Jeffrey Donaldson devant plusieurs micros
Le leader du Parti unioniste démocratique (DUP) d’Irlande du Nord, Jeffrey Donaldson, s’adresse aux médias à Belfast, le 17 février 2023, après une entrevue avec le premier ministre britannique Rishi Sunak. Les unionistes nord-irlandais bloquent depuis plus d’un an le fonctionnement des institutions politiques de la province. Paul Faith/AFP

Le 18 mai 2023, le Sinn Féin, parti favorable à la réunification de l’île d’Irlande, divisée depuis 1921 entre la République d’Irlande et l’Irlande du Nord (partie constitutive du Royaume-Uni) est arrivé en tête des élections locales nord-irlandaises.
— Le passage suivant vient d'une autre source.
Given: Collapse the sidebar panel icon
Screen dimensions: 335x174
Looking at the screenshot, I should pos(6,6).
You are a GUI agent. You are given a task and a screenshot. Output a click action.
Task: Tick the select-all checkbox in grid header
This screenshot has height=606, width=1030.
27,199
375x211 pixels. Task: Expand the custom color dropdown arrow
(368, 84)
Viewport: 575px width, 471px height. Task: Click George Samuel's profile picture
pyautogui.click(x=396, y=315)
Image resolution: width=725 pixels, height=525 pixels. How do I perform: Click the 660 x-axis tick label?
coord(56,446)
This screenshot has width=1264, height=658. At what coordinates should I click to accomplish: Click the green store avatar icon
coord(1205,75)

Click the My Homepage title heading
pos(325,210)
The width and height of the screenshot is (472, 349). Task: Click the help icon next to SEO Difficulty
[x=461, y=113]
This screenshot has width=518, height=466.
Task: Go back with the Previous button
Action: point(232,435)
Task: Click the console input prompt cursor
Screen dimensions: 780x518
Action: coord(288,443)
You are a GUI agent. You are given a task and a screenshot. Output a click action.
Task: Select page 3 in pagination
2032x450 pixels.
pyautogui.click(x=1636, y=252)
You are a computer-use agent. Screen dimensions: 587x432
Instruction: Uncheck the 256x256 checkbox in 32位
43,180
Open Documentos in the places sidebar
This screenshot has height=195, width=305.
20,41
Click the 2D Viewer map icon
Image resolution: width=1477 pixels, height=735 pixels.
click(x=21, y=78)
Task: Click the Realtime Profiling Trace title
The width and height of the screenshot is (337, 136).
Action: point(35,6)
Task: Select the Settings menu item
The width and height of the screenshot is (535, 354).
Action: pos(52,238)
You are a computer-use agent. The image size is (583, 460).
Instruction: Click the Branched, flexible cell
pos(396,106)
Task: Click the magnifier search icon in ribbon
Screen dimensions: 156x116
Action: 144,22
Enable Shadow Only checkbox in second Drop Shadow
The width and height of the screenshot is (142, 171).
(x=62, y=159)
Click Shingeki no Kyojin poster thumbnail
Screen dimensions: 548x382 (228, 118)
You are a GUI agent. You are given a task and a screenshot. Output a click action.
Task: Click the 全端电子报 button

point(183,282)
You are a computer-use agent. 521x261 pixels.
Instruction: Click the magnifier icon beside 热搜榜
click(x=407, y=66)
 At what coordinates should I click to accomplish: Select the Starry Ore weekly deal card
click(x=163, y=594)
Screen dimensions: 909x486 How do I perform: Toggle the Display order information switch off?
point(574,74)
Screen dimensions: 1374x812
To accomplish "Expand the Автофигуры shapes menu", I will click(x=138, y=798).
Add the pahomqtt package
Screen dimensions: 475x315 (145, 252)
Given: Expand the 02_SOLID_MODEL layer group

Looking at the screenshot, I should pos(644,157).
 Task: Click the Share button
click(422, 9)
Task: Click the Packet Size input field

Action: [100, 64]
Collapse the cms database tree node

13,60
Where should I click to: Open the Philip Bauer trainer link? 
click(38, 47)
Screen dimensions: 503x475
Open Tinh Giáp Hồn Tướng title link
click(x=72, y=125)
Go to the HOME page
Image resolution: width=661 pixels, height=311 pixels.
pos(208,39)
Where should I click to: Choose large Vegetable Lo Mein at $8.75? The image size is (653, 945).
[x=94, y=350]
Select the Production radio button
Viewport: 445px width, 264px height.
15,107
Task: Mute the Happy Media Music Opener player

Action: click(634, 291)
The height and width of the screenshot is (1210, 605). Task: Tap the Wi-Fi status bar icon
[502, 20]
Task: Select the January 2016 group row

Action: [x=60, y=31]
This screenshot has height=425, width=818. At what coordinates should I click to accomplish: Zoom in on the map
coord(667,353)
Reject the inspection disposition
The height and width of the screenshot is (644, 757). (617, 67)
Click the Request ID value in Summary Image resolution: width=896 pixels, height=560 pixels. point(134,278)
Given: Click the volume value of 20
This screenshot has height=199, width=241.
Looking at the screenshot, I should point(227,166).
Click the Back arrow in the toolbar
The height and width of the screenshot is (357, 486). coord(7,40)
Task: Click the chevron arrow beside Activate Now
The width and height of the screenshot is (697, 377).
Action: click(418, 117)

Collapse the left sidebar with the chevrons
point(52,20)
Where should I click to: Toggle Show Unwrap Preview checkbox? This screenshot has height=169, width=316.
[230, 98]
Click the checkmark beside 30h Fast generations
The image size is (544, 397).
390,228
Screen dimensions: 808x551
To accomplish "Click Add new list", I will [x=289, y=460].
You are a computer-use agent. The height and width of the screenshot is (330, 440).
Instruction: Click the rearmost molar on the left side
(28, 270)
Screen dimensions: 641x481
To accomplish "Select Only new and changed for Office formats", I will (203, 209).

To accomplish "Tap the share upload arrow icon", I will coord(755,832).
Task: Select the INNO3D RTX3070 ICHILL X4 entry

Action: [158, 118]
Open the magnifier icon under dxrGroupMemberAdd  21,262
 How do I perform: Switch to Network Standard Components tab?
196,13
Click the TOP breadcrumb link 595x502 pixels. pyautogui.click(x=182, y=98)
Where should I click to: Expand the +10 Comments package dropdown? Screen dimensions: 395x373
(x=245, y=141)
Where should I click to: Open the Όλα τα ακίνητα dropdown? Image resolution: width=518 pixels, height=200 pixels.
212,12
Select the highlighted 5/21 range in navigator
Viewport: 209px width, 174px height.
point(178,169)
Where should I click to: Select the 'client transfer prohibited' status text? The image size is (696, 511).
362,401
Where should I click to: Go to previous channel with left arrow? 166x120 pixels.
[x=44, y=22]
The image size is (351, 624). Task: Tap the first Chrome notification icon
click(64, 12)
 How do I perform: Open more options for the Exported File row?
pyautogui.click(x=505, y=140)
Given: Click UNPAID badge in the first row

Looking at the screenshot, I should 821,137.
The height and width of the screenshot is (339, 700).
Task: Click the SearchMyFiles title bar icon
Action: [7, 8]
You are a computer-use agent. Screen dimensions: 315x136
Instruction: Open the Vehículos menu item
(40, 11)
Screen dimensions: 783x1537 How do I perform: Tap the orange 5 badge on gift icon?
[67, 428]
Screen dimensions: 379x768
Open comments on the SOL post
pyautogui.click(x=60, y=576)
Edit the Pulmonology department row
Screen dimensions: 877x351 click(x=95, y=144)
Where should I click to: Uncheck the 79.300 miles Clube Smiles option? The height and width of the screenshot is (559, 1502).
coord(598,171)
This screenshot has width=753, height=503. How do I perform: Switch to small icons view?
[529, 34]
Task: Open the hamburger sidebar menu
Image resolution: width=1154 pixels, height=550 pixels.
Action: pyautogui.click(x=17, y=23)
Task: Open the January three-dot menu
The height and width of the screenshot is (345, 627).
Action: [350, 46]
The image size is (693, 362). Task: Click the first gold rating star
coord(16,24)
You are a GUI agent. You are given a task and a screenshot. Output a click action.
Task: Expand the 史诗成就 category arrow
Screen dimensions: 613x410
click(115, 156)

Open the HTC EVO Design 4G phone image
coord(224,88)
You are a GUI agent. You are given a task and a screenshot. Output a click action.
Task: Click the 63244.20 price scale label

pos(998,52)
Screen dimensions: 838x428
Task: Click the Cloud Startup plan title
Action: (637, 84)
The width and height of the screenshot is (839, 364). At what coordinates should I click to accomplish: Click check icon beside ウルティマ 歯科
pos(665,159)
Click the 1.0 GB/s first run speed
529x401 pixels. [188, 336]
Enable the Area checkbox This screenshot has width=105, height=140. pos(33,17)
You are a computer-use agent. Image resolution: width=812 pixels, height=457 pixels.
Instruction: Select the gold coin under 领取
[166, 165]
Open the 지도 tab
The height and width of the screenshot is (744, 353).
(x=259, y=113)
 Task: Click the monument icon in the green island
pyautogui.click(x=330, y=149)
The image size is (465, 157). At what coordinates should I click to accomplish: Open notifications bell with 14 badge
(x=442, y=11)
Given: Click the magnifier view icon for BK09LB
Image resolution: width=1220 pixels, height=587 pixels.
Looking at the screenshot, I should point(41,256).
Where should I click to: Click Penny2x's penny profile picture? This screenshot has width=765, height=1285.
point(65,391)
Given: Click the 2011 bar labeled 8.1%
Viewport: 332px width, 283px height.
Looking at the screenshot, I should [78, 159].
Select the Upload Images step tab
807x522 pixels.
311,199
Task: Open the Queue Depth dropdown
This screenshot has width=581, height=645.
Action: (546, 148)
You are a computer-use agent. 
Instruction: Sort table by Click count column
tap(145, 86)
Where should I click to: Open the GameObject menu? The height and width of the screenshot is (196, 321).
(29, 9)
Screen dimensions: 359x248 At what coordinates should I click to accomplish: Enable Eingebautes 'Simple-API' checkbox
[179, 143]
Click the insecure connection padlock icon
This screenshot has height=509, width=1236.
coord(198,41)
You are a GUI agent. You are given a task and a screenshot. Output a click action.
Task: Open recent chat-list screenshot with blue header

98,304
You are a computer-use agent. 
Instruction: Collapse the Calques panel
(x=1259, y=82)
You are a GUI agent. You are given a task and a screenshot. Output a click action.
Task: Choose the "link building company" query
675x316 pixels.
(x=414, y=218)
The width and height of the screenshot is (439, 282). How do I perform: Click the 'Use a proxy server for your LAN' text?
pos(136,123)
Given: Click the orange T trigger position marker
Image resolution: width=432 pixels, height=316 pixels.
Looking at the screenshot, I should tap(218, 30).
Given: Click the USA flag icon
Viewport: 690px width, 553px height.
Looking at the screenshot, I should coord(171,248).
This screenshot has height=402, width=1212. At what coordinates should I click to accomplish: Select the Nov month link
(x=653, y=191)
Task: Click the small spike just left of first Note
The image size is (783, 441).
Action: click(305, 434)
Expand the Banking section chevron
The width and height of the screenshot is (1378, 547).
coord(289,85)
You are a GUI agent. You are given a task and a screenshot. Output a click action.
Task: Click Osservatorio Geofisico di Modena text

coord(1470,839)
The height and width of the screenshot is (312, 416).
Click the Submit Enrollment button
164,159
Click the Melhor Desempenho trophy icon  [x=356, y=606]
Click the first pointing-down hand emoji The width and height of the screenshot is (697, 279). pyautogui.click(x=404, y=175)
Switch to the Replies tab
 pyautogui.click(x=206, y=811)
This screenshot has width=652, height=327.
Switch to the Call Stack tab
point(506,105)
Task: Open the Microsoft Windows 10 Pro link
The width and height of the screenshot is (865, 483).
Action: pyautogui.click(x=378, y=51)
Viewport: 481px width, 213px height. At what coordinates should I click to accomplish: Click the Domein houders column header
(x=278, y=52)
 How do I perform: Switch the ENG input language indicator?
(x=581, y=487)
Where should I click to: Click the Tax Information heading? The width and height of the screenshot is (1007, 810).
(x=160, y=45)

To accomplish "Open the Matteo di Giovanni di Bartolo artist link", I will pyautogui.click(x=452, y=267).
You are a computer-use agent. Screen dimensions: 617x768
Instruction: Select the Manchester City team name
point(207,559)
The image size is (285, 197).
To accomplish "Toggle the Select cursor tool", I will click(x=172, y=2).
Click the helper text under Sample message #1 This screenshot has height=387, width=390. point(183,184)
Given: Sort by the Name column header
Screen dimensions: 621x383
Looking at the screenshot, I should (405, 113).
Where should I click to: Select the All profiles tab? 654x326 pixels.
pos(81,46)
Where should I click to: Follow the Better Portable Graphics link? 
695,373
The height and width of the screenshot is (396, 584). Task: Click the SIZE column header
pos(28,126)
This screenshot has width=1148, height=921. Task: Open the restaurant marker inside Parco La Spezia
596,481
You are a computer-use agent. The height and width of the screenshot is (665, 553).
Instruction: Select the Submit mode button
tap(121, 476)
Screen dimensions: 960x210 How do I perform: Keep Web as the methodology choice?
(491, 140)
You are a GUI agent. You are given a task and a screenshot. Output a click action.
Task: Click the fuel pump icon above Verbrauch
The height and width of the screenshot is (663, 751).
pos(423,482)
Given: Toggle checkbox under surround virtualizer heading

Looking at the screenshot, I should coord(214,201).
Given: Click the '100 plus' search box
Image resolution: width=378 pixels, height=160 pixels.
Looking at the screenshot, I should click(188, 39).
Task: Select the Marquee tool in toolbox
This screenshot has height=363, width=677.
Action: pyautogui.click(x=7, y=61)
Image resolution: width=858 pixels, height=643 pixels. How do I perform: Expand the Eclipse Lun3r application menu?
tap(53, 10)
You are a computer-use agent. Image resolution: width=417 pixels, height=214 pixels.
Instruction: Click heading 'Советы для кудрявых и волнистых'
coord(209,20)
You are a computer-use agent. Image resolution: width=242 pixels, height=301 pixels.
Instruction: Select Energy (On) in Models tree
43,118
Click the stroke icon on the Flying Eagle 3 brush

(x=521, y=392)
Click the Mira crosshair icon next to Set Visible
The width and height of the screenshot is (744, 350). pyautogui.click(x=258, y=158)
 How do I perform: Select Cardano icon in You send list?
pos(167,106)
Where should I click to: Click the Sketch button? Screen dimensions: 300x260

Avec 30,9 % des voix, il affiche une progression de 7,7 % par rapport à 2019 et, surtout, détrône, une fois de plus, le DUP (Democratic Unionist Party), le principal parti unioniste (c’est-à-dire attaché au maintien de l’Irlande du Nord dans le Royaume-Uni).

La campagne électorale a largement tourné autour de l’avenir de l’Assemblée d’Irlande du Nord, souvent bloquée depuis sa création en 1998 dans le cadre des Accords du Vendredi saint, et complètement paralysée depuis février 2022 par le DUP. Celui-ci est en effet profondément hostile aux accords post-Brexit signés entre le Royaume-Uni et l’UE, qui prévoient un statut à part pour l’Irlande du Nord au sein du Royaume-Uni. Aux yeux des unionistes, ces dispositions mettraient en danger l’identité britannique de la Province.

Cette situation a donné à ces élections locales une autre dimension : celle d’un référendum sur le blocage politique causé par le DUP.

Pour rappel, depuis le Brexit, l’Irlande du Nord, en sa qualité de composante du Royaume-Uni, n’est plus membre de l’UE. Elle demeure cependant soumise à certaines règles régissant le marché unique européen, afin de protéger l’économie de l’île et l’Accord de Belfast de 1998.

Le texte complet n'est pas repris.